In beiden Mails schimmert aber etwas anderes durch: Angst. Die Angst, Menschen anzusprechen. Das is für einen People-Fotografen eine ernstzunehmende Hürde. Ein People-Fotograf muss ja nicht nur fotografieren, er ist auch Entertainer, Motivator, Seelentröster, Stilberater, Pausenfüller, Moderator, Regisseur und so weiter. Wer nur stumm fotografieren will, sollte sich lieber auf Food oder Landschaften spezialisieren.
Ich muss gestehen, dass ich auch eher schüchtern bin und es mir schwer fällt, ungezwungen mit fremden Menschen umzugehen. Aber mit etwas Übung klappt das schon. Anfangs habe ich ja keine Fremden gefragt, ob sie für mich modeln wollen, sondern Freunde. Da sagt man einfach: „Hey, du siehst doch gut aus, wollen wir nicht mal paar Fotos zusammen machen?“ Menschen fühlen sich ja in der Regel geschmeichelt, wenn sie für ihr Äußeres gelobt werden.
Der Vertrag und die Bezahlung zeugt dann von Professionalität. In Model-Foren lese ich immer wieder von windigen Fotografen, die Bilder nicht rausrücken oder die Fotos auf nicht abgesprochene Weise nutzen. Die Standard-Antwort ist dann immer: „Habt ihr denn keinen Vertrag abgeschlossen?“ Bei mir würden deshalb eher die Alarmglocken läuten, wenn ein Fotograf partout ohne Vertrag arbeiten will.

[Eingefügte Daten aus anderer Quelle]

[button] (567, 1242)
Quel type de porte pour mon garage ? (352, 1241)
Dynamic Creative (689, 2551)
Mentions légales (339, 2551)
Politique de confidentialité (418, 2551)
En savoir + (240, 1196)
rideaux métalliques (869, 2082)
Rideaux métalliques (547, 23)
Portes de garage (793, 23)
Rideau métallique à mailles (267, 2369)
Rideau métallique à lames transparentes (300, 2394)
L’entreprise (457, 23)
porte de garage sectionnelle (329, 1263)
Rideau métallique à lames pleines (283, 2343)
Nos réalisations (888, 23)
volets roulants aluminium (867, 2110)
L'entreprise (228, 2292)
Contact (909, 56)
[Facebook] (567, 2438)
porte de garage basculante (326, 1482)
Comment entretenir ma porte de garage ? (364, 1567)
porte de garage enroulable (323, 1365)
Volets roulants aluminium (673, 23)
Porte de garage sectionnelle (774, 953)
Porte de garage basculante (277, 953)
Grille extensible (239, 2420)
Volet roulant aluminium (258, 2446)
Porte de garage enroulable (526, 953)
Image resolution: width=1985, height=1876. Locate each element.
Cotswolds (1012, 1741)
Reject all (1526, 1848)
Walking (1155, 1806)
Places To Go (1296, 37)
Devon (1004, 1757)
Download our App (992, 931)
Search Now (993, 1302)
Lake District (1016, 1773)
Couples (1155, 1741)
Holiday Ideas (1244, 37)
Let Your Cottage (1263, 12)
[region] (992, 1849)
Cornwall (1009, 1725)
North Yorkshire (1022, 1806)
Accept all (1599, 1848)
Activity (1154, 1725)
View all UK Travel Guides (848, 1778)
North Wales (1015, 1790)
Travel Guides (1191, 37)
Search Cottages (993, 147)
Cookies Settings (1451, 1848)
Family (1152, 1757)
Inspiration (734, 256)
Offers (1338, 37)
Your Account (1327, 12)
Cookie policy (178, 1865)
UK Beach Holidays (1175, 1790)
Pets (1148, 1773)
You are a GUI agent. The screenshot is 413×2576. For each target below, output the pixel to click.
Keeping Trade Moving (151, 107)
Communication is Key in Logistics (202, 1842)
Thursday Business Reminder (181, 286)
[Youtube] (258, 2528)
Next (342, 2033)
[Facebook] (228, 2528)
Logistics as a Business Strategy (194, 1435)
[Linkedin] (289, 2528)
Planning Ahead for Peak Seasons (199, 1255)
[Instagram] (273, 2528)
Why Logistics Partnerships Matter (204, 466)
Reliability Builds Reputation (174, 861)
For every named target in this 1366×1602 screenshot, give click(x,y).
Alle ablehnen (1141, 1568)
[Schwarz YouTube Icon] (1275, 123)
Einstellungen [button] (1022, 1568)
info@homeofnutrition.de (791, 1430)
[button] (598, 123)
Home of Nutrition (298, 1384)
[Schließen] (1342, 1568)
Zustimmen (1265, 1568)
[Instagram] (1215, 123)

Wer sich nicht sicher ist, ob Leute auf den Modelvertrag eingehen würden, füllt den Vertrag einfach selbst aus und macht einige Selbstportraits, die dann den Bildagenturen angeboten werden. Wenn der Fotograf keine Probleme damit hat, seine Bilder einzustellen, warum sollte das Model welche haben?
Stockfotografie ist ja weder anrüchig noch illegal, sondern höchstens unbekannt. Deshalb helfen Offenheit und Geduld mein Erklären des Geschäftsmodells. Wer als Fotograf jedoch rumdruckst und selbst kein Vertrauen in sein Geschäftsmodell hat, kann das nicht von seinen Models erwarten. Über die hilfreichen Tugenden wie Vertrauen und Zuverlässigkeit habe ich aber in diesem Gastartikel für die fotocommunity mehr geschrieben.
Beantwortet das eure Fragen? Wie meistert ihr die Hürde, Menschen als Models zu gewinnen?